_TASK DETAILS:_
Reproduce the data below word for word, leaving out the pictures.

----

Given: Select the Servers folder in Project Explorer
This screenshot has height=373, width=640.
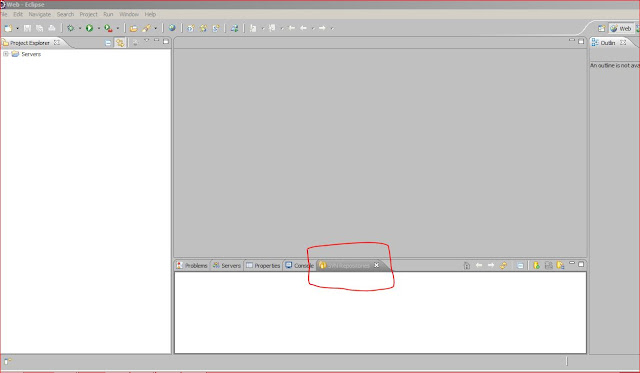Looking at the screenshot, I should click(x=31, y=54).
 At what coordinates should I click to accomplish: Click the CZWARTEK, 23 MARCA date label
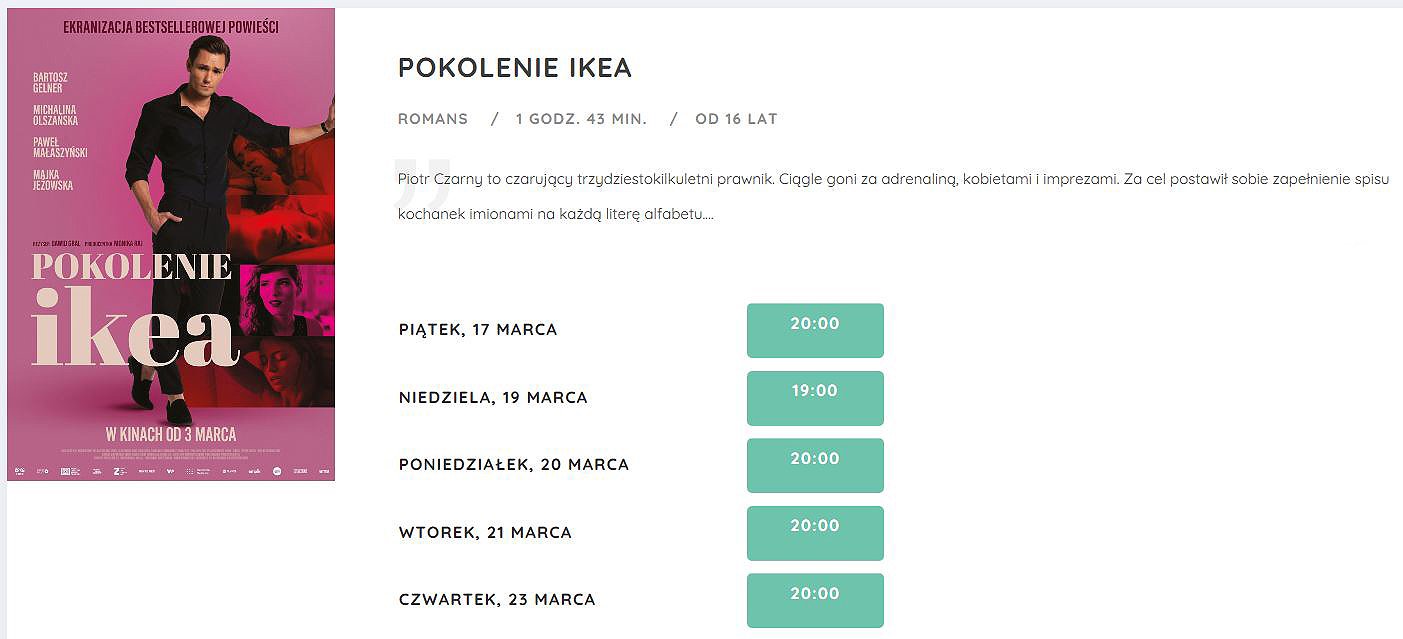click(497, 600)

----

_PROBLEM SOLUTION:_
Given: Select the Servers folder in Project Explorer
This screenshot has height=373, width=640.
Looking at the screenshot, I should click(x=31, y=54).
 At what coordinates should I click to accomplish: Click the CZWARTEK, 23 MARCA date label
click(497, 600)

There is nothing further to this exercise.